Financing Guide · Assisted Living Facility

How to Finance an Assisted Living Facility Acquisition

From SBA 7(a) loans to PropCo/OpCo structures, understand the financing options available for acquiring a licensed residential care business in the $1M–$5M revenue range.

Acquiring an assisted living facility requires navigating a financing landscape shaped by real estate optionality, licensing complexity, and healthcare cash flow dynamics. Most lower middle market deals ($300K–$1.5M SDE) blend SBA debt, seller financing, and equity to achieve workable debt service coverage while managing regulatory transfer risk.

Financing Options for Assisted Living Facility Acquisitions

SBA 7(a) Loan

$500K–$5MPrime + 2.25%–2.75% (currently ~10.5%–11%)

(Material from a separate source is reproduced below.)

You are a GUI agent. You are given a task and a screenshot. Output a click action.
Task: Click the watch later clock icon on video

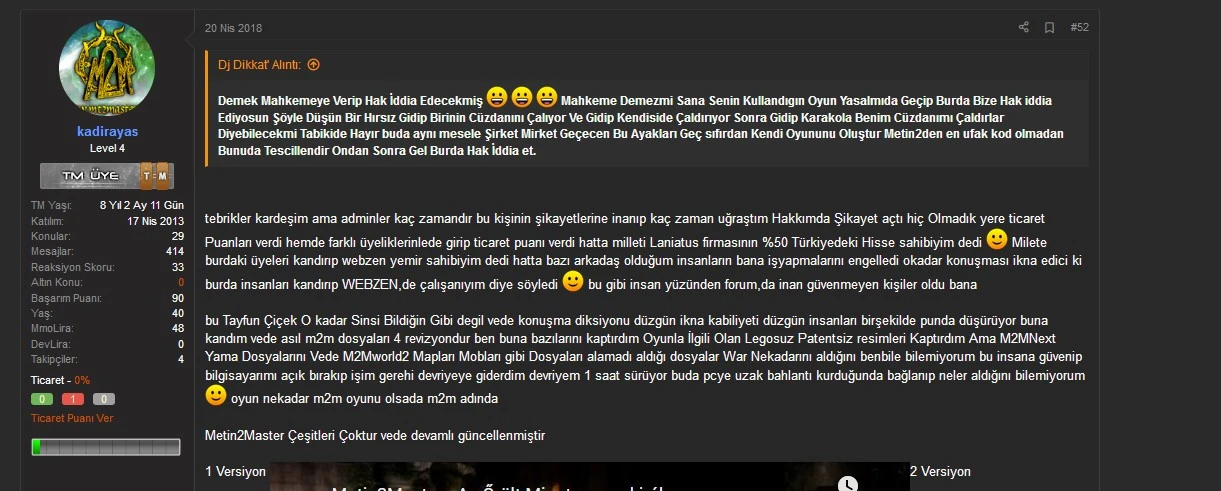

The most common financing tool for assisted living acquisitions. Covers goodwill, equipment, working capital, and real estate. Lenders experienced in healthcare underwriting understand payer mix and occupancy-based cash flow.

Pros

  • Low down payment (10–15%) preserves buyer liquidity for operational reserves and licensing costs
  • Can finance both real estate and business assets in a single loan structure
  • Long amortization (up to 25 years for real estate) reduces monthly debt service burden

Cons

  • ×Lender approval is contingent on state license transfer, which can delay or complicate closing timelines
  • ×Heavy documentation requirements including 3 years of financials, care plans, and staffing records
  • ×SBA may require life insurance assignment and personal guarantee, increasing buyer exposure

Seller Financing

$100K–$600K (10–20% of purchase price)6%–8% fixed, 5–7 year term

Sellers carry 10–20% of the purchase price as a subordinated note, often tied to occupancy or licensing milestones post-close. Common in deals where licensing transfer risk warrants a seller stake in successful transition.

Pros

  • Aligns seller incentives with smooth resident and staff retention during the transition period
  • Reduces equity required at close, improving buyer return on invested capital
  • Faster to structure than third-party debt and signals seller confidence in facility performance

Cons

  • ×SBA lenders require seller notes to be on full standby for 24 months, limiting seller liquidity
  • ×Earnout or milestone provisions tied to occupancy can create post-close disputes if census drops
  • ×Sellers unfamiliar with subordinated debt may resist or require higher interest to accept the structure

PropCo/OpCo Structure with Leaseback

Real estate valued at $500K–$3M; OpCo financed separately via SBA or equityMarket lease rate (8–10% cap rate on property value); OpCo debt at SBA rates

Real estate is held in a separate entity (PropCo) while operations run through an OpCo. Seller or investor holds real estate and leases to the operator. Useful when buyer wants to separate operational risk from property appreciation.

Pros

  • Isolates regulatory and liability risk within the OpCo, protecting real estate asset from operational claims
  • Allows seller to retain real estate income stream while exiting operations, improving deal terms
  • Creates a path for buyer to acquire real estate later through a purchase option in the lease agreement

Cons

  • ×Lease terms must be long-term and bankable; short or unfavorable leases reduce OpCo financing eligibility
  • ×Adds structural complexity requiring separate legal entities, lease drafting, and lender approval
  • ×SBA may require real estate as collateral; PropCo structure can complicate collateral assignment

Sample Capital Stack

$2,000,000 (stabilized 20-bed facility, $400K SDE, 5x multiple)

Purchase Price

~$16,500/month combined debt service (SBA at 10.75%, 25-year amortization on real estate, 10-year on goodwill)

Monthly Service

~1.45x based on $400K SDE less management salary adjustment of $80K; comfortably above SBA minimum 1.25x threshold

DSCR

SBA 7(a) loan: $1,600,000 (80%) | Seller note on standby: $200,000 (10%) | Buyer equity: $200,000 (10%)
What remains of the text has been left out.